NEF College, Guwahati
- Motto: Knowledge Discipline Excellence
- Type: Private College
- Established: 2018 (8 years ago)
- Chairman: Zakir Hussain
- Principal: Dr. Ghanashyam Nath
- Location: Guwahati, Assam, India 26°09′25″N 91°46′34″E﻿ / ﻿26.157°N 91.776°E
- Campus: Urban;
- Calendar: Semester
- Nicknames: NEF, NEFians Assam Higher Secondary Education Council Dibrugarh University Gauhati University
- Website: nefcollege.com

= NEF College =

NEF College, Guwahati, India is a private college affiliated to Assam Higher Secondary Education Council, Dibrugarh University and Gauhati University. The College admits
Bachelor of Arts, Master of Arts, Bachelor of Commerce, Master of Commerce which are affiliated to Gauhati University and Bachelor of Business Administration, Master of Business Administration, Bachelor of Social Work, Master of Social Work which are affiliated to Dibrugarh University.

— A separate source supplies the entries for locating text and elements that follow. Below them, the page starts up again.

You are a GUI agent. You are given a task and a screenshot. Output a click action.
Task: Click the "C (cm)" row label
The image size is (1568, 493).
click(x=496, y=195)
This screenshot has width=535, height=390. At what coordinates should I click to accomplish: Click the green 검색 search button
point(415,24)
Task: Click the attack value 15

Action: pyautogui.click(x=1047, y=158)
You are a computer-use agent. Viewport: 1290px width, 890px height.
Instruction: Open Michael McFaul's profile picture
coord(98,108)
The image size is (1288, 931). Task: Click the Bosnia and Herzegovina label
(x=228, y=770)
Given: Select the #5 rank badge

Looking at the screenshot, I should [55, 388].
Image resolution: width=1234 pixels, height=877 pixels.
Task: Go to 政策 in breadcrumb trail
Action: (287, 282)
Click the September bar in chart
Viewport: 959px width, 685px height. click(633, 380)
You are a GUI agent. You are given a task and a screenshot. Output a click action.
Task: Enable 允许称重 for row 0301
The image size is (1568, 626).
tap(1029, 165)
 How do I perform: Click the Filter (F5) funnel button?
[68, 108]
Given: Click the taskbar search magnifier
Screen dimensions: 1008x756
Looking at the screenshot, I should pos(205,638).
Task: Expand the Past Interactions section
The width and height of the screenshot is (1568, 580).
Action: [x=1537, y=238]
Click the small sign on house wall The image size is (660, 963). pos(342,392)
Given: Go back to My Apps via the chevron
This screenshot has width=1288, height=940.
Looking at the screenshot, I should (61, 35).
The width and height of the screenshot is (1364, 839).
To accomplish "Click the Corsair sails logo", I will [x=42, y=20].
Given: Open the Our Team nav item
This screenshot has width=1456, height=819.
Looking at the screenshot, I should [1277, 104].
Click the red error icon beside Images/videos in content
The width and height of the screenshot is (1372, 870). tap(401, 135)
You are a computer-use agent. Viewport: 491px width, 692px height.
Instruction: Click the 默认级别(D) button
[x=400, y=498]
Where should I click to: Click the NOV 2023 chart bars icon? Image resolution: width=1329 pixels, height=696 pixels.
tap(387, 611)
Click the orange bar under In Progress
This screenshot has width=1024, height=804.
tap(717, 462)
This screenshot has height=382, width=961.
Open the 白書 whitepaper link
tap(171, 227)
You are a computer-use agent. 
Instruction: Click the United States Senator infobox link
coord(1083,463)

The College is located at Lokhra Lalganesh Road, Saukuchi, Guwahati-40.

==Academic departments==
The College offers following full-time regular courses as per as regulation of AHSEC, Gauhati University, Dibrugarh University :
- Higher Secondary (AHSEC)
- Bachelor of Arts (Gauhati University)
- Bachelor of Commerce (Gauhati University)
- Master of Commerce (Gauhati University)
- Master of Arts in Sociology (Gauhati University)
- Bachelor of Business Administration (Dibrugarh University)
- Bachelor of Social Work (Dibrugarh University)
- Masters of Business Administration (Dibrugarh University)
- Masters of Social Work (Dibrugarh University)

==Facilities==
- Two laboratories
- Library with around 4000 books

==Ranking and reputation==
Its Department of Social Work has been ranked 34 in all over India by India Today's "India's Best MSW Colleges 2019".